Among the records that follow, set down only the lines from the one containing "177x143 pixels." to the one containing "Click the user", both included, exactly.

______________________________

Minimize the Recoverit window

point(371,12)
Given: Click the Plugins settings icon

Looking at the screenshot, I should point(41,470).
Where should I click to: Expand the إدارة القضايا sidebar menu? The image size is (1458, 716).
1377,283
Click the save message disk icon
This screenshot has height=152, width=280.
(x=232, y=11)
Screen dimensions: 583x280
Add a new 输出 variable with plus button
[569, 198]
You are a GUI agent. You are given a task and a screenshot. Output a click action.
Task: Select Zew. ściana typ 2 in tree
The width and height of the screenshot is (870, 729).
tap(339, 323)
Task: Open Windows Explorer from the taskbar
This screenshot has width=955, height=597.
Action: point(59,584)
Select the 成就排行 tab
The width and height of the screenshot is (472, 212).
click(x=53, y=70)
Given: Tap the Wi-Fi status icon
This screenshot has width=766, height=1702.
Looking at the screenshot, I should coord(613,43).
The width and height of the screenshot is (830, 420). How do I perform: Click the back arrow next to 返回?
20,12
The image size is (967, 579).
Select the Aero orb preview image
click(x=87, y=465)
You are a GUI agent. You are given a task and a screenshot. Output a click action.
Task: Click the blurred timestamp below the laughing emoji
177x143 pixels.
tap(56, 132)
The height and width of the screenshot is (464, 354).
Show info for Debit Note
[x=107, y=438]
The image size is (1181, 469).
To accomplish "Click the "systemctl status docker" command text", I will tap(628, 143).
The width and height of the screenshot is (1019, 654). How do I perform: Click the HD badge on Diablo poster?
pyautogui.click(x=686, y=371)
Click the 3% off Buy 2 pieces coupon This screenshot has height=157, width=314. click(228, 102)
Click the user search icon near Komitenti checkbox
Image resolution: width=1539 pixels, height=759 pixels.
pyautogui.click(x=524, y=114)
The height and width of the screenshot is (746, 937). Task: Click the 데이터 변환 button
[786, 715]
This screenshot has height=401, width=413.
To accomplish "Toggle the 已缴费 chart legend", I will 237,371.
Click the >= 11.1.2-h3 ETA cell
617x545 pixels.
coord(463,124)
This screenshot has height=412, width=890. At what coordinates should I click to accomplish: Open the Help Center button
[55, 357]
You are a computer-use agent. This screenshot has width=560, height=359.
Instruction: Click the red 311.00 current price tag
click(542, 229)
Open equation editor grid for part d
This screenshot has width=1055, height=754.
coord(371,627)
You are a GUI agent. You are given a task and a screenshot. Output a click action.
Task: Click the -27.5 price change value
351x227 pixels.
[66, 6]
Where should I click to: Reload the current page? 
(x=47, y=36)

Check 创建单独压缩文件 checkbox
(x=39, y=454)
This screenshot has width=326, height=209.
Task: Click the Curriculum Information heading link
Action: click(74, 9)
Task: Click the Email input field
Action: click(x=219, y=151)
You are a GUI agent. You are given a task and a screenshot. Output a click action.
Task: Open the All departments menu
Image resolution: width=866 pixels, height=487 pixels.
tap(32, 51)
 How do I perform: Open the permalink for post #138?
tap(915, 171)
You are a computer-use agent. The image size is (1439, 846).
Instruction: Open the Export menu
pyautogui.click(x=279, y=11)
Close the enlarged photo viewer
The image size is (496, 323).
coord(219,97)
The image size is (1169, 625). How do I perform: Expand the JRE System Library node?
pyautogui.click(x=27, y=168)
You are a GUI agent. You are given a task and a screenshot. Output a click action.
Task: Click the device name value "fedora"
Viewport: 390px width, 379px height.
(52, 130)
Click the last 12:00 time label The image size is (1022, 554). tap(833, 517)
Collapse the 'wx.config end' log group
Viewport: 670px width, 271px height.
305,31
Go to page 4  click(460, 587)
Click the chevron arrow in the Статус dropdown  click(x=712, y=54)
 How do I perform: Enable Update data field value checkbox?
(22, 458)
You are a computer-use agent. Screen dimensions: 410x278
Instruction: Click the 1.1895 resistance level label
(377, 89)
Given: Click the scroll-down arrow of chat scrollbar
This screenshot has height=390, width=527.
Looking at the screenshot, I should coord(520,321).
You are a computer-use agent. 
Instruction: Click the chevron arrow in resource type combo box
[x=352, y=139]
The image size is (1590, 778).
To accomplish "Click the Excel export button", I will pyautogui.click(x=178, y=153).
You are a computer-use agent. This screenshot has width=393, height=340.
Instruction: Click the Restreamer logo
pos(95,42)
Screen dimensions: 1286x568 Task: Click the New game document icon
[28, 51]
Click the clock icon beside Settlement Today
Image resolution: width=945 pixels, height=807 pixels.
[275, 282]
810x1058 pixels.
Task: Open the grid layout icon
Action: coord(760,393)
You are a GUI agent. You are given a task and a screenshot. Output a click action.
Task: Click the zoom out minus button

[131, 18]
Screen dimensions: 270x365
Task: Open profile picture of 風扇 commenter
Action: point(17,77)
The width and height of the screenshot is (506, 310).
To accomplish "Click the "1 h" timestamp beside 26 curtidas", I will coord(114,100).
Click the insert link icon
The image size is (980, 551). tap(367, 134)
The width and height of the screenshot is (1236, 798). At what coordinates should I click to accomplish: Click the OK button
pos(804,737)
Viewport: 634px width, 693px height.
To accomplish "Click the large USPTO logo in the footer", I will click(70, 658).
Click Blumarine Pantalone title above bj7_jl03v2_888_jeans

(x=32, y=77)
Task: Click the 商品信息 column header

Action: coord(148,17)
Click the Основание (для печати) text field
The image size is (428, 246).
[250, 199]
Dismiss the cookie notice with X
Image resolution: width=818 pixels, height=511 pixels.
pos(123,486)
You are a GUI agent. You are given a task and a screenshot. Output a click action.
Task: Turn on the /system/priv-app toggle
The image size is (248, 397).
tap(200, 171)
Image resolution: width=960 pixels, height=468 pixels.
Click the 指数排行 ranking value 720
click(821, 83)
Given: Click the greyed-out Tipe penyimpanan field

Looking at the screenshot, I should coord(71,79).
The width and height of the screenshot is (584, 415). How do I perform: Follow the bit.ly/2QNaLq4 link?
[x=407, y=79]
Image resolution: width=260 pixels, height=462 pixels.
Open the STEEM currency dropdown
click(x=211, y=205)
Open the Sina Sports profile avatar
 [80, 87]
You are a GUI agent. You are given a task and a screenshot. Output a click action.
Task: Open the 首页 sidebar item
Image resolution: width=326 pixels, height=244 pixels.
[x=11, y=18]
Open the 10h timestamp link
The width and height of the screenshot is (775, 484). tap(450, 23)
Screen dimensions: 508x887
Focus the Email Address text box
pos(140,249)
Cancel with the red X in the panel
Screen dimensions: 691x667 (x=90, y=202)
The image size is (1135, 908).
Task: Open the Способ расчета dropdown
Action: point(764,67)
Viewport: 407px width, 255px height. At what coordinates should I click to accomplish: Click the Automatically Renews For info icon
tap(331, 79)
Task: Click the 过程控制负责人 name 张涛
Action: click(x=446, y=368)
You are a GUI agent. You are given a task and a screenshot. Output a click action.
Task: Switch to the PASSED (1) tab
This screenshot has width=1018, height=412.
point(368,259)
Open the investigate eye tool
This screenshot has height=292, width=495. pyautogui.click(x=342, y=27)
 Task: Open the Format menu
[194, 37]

______________________________

WRITTEN RESPONSE:
177x143 pixels.
tap(56, 132)
The height and width of the screenshot is (464, 354).
Show info for Debit Note
[x=107, y=438]
The image size is (1181, 469).
To accomplish "Click the "systemctl status docker" command text", I will tap(628, 143).
The width and height of the screenshot is (1019, 654). How do I perform: Click the HD badge on Diablo poster?
pyautogui.click(x=686, y=371)
Click the 3% off Buy 2 pieces coupon This screenshot has height=157, width=314. click(228, 102)
Click the user search icon near Komitenti checkbox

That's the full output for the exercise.